Américo Caamaño Quijada

Américo Caamaño Quijada, tirage d’impression lors de l’exposition «Volcans – Le feu du monde» à Bordeaux (Cl. Cécile Bouscayrol)

« La conscience gravée au cœur de la Vie »
Installer les œuvres dans l’hôtel de Ragueneau, bâtiment exceptionnel construit au XVIIe siècle au centre de Bordeaux, a donné une ampleur inhabituelle à l’exposition Volcans, le feu du monde à laquelle ont participé une soixantaine d’artistes liés à l’Amérique Latine.

La vastitude de l’espace a facilité la réalisation de temps forts dédiés à la photographie (initiation au cyanotype avec Natalia Zuluaga) et à la gravure. Deux ateliers de xylographie l’un sur bois l’autre sur lino ont été dirigés gracieusement par le maître graveur Américo Caamaño Quijada qui voyage pour la première fois hors du Chili. Une rencontre ou charla en soirée a permis d’évoquer le rôle des maîtres qui l’ont formé : Jaime Fica, Eduardo Meissner, Iván Contreras et Albino Etcheverría.

Il a également fait part de son expérience de la gravure sociale. En effet, arrêté et incarcéré dans une prison politique, torturé, officiellement reconnu personne victime de la dictature militaire (1973-1989), la gravure a été pour lui un moyen de préserver à la fois sa Liberté d’expression (tirage d’affiches) et de retrouver sa Liberté d’être humain.

Fort de quarante ans de pratique, Américo Caamaño Quijada perpétue les techniques de l’estampe – en particulier la xylogravure en tirages limités (quatre ou cinq) puisque « à matrice perdue » et la linogravure – au sein de son Atelier Pacifique à Tomé dans la région du Bio-Bío, au Chili. La Galaxie de Tomé – ville située près de Concepción – est porteuse de cette « Fraternité héritée des prédécesseurs : Raphaël Ampuero, Alejandro Reyes, Alfonso Mora, Benjamín Silva, etc. », dit-il.

L’iconographie de sa récente série intitulée Danger dans la baie exposée jusqu’au 28 mars 2024 en milieu rural sur les bords de la Dordogne, d’abord à Port-Sainte-Foy puis à Vélines, témoigne de sa prise de position en faveur de la préservation des côtes océaniques. Son plaidoyer quasi nostalgique a une envergure universelle, le public aime, regarde, écoute et dialogue.

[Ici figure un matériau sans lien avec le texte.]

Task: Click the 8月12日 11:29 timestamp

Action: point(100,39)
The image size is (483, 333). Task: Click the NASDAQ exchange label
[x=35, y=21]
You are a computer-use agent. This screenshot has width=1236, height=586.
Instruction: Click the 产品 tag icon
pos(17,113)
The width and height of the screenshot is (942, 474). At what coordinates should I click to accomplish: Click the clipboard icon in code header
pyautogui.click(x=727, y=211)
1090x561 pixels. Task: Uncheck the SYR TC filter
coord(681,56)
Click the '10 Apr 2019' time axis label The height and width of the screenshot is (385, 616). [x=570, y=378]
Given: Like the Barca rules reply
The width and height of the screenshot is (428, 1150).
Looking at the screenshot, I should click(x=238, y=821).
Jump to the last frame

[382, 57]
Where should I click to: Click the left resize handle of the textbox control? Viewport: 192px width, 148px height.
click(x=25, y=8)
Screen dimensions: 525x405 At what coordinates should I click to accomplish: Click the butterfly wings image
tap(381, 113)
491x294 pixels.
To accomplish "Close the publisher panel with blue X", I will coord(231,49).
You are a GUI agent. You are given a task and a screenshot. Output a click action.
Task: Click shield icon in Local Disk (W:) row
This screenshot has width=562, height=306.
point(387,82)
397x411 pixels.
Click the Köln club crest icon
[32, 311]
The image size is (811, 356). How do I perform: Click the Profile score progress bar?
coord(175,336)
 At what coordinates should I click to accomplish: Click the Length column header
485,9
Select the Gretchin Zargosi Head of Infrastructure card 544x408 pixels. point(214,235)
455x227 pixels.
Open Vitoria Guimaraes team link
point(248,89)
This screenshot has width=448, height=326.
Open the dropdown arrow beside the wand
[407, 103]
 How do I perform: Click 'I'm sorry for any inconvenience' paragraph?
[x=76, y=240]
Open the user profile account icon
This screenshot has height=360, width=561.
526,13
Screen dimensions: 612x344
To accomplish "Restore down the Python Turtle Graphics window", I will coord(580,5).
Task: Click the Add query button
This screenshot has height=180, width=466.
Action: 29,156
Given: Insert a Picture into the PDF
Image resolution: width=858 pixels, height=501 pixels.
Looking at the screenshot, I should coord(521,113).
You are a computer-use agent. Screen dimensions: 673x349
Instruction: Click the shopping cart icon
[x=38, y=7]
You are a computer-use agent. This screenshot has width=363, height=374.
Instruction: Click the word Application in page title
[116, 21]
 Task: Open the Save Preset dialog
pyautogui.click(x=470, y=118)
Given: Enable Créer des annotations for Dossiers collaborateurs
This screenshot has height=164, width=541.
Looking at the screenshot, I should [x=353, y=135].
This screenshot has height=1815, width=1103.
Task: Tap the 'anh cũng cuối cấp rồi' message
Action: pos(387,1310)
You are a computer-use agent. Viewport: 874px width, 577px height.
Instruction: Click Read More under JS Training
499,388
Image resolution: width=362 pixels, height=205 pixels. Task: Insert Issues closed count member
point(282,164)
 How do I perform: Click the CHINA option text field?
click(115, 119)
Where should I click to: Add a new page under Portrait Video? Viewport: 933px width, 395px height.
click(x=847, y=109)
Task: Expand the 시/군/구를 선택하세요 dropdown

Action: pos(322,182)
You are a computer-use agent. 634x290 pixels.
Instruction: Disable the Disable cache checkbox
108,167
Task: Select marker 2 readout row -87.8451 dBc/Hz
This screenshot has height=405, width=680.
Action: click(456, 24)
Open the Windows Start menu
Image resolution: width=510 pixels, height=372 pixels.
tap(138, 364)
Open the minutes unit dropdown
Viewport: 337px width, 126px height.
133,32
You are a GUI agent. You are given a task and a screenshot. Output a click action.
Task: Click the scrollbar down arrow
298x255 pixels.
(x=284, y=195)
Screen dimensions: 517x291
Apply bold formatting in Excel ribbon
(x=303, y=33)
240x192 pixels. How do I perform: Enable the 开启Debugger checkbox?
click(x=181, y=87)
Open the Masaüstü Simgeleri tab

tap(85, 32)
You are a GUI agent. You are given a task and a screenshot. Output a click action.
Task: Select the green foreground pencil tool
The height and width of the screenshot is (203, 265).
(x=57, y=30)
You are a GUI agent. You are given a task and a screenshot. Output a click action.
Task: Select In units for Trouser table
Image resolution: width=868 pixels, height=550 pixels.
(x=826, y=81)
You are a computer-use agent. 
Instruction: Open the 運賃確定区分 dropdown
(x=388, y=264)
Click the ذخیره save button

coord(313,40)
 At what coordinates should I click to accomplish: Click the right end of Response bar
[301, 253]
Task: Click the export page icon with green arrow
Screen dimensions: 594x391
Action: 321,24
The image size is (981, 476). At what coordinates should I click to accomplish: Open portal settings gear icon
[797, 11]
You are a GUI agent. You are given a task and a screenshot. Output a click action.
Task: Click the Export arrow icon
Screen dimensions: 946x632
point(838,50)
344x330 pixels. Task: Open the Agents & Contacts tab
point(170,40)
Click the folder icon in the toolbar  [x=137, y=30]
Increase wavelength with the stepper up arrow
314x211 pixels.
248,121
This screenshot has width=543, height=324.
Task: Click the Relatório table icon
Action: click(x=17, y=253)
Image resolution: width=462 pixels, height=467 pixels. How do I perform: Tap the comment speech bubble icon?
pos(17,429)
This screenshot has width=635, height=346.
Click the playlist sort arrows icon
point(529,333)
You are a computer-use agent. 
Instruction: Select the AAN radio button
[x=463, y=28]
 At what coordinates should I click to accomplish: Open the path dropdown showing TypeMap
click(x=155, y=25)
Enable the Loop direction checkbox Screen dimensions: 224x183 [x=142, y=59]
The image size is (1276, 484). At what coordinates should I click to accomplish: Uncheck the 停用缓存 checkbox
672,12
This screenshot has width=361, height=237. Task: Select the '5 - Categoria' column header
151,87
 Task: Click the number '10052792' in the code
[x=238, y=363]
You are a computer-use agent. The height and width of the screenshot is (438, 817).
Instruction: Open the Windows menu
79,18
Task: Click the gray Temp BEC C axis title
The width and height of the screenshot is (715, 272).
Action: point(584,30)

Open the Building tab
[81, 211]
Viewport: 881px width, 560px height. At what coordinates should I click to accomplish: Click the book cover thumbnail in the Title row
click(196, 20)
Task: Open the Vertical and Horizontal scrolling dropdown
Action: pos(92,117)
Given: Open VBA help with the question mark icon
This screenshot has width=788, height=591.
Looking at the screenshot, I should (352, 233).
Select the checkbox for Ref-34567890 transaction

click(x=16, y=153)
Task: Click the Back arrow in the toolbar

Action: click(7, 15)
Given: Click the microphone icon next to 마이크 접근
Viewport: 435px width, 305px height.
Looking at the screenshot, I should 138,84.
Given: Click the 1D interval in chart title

Américo Caamaño Quijada entraîné à manipuler une presse professionnelle travaille avec minutie et précision, il en résulte une impression qui exergue la force de l’encre noire déposée sur le papier blanc humide. Rares sont ses gravures en couleur, celles qui le sont – au bleu profond et vert de jade – renvoient ce même effet de puissance.

Xylogravure à matrice perdue 2020 « Oiseaux vigilants » 1/5
(Cl. Cécile Bouscayrol)

Chaque gravure est rythmée par une variété impressionnante de tracés simulant à la fois l’ambiance et l’atmosphère. La sensation immédiate de l’existence des matières minérales et végétales capte l’attention, les oiseaux vigilants perchés sur les rochers observent.

Xylogravure à matrice perdue 2020 « Danger à Coliumo » 1/3
et « Filet abandonné » 1/2 (Cl. Cécile Bouscayrol)

Tandis que les multinationales accaparent les richesses de ce monde, la barque  vide sur la grève reste figée sous un soleil de plomb. Au loin, la petite péninsule qui ferme à l’ouest la baie de Coliumo – incroyablement belle en réalité – se détache ondulante et noire tel un sombre présage.